Define our design matrix $\Xmat$ to have a single column of ones:

.. nbplot::

    >>> X = np.ones((n, 1))
    >>> X
    array([[ 1.],
           [ 1.],
           [ 1.],
           [ 1.],
           [ 1.],
           [ 1.],
           [ 1.],
           [ 1.],
           [ 1.],
           [ 1.]])

:math:`\newcommand{\bhat}{\hat{\bvec}} \newcommand{\yhat}{\hat{\yvec}}`

$\bhat$ is The least squares estimate for $\bvec$, and is given by:

.. math::

    \bhat = (\Xmat^T \Xmat)^{-1} \Xmat^T \yvec

Because $\Xmat$ is just a column of ones, $\Xmat^T \yvec = \sum_i{y_i}$.

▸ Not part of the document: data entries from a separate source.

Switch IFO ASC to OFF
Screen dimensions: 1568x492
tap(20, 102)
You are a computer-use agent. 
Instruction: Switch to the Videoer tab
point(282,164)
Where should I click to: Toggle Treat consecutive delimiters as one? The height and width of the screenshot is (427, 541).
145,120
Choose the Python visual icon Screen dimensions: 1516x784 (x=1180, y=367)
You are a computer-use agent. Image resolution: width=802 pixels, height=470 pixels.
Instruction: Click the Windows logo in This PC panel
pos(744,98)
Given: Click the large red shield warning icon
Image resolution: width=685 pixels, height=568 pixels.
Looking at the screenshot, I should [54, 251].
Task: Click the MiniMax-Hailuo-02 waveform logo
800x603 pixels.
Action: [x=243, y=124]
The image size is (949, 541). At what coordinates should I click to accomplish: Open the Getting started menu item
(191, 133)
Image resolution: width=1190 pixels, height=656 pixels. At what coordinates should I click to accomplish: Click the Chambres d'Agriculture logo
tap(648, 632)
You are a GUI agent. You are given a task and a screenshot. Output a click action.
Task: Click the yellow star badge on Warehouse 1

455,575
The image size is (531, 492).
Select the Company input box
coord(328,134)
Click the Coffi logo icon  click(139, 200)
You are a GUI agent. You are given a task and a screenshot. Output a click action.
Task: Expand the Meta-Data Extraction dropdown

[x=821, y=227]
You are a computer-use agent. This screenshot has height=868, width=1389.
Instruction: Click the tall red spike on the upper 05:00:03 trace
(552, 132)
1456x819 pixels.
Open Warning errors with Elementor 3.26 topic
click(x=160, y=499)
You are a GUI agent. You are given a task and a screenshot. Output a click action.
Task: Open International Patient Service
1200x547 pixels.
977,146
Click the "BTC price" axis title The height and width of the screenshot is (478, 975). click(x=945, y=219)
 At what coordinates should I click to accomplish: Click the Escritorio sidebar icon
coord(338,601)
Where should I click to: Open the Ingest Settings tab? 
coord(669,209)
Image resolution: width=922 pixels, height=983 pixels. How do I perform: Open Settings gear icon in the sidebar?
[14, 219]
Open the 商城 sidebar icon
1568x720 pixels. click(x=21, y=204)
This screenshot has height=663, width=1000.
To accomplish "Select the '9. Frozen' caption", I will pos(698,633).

$\Xmat^T \Xmat = n$, so $(\Xmat^T \Xmat)^{-1} = \frac{1}{n}$.

Thus:

.. math::

    \bhat = (\Xmat^T \Xmat)^{-1} \Xmat^T \yvec \\
    = \frac{1}{n} \sum_i{y_i} \\
    = \bar{y}

The student's t statistic from the general linear model is:

.. math::

   t = \frac{c^T \hat\beta}{\sqrt{\hat{\sigma}^2 c^T (\Xmat^T \Xmat)^+ c}}

where $\hat{\sigma}^2$ is our estimate of variance in the residuals, $c$ is a
contrast vector to select some combination of the design columns, and
$(\Xmat^T \Xmat)^+$ is the *pseudoinverse* of $\Xmat^T \Xmat$.

In our case we have only one design column, so $c = [1]$ and we can omit it.
$\hat{\sigma}^2 = s_x^2$ for $s_x$ defined above.  $\Xmat^T \Xmat$ is
invertible, and we know the inverse already: $\frac{1}{n}$.  Therefore:

.. math::

   t = \frac{\bar{y}}{s_x \sqrt{\frac{1}{n}}} \\
   = \bar{y} \Big/ \frac{s_x}{\sqrt{n}} \\
   = \frac{\bar{y}}{SE_{\bar{y}}}